• **Document excerpt**:
>>>>

Attorneys Matt Huppertz and Mark Powers are partners at the criminal defense law firm of Huppertz & Powers, S.C. in Waukesha.
Since beginning his career in 1982, Huppertz has argued before the Wisconsin Supreme Court five times and has lectured on the admissibility of DNA evidence in criminal cases.
Powers served as an Assistant District Attorney with the Waukesha County District Attorney's office as well as a municipal judge in North Prairie.
For more information, please visit www.waukeshacriminalattorneys.com.
You’ve just been convicted of a crime. Now what?
What many people fail to realize is that, in certain cases, they still have several options.
For instance, you can file a direct criminal appeal, seek a modification of your sentence, or pursue a number of other post-conviction remedies. The key is that you must act quickly because there are many time limits on filing a direct appeal or for pursuing other remedies.
A standard appeal is based upon a couple of different issues. One would be that you or your attorney had filed a motion to suppress, indicating you believed that you were stopped or arrested illegally or that your statement was obtained illegally and you lost this argument at the trial court level. Subsequently, you’re found guilty of the charge but you still believe this issue deserves another look and your attorney files an appeal with the Court of Appeals.

<<<<

• **Data below**:

>>>>

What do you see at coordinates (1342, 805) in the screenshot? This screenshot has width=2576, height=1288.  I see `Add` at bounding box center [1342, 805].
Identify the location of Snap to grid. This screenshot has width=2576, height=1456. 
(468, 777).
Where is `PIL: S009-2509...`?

<<<<

• **Requirement A**:
In the article on post-conviction options, where did Mark Powers serve as a municipal judge?
• **Requirement B**:
Write the next part of the article on post-conviction options, picking up after its final sentence.
The listing above is separate material and has nothing to do with the article on post-conviction options.

• **Exercise result A**:
North Prairie

• **Exercise result B**:
Another typical appeal that we see would be a case where the person convicted believes that he or she is aggrieved by the sentence and that there was some sort of manifest injustice that the judge utilized in sentencing that person. For instance, let’s say a prosecutor and the defense were both seeking probation in a case where a hefty prison sentence was possible and the judge maxed out that person on a prison sentence. We might be able to make the argument that there was a manifest injustice or some type kind of abuse of discretion by the trial court. However, in my experience, these kinds of cases are few and far between as far as being worthy of appeal.
Many of the appeals we’ve seen of late and with more publicity include requests for new trials based upon new evidence that’s come to light or even re-sentencing based upon information that was not available at the time of sentencing.
What’s important to keep in mind for someone that’s been convicted, let’s say in a standard OWI criminal case. The person who’s been sentenced might have lost a motion suggesting that the traffic stop was illegal. Courts routinely advise defendants what their appeals rights are as it relates to those types of issues.
Defendants have 20 days from the day of their sentencing in which they can request an appeal. This must be done in writing to the court, either by the defendant or the attorney, or that right is lost forever.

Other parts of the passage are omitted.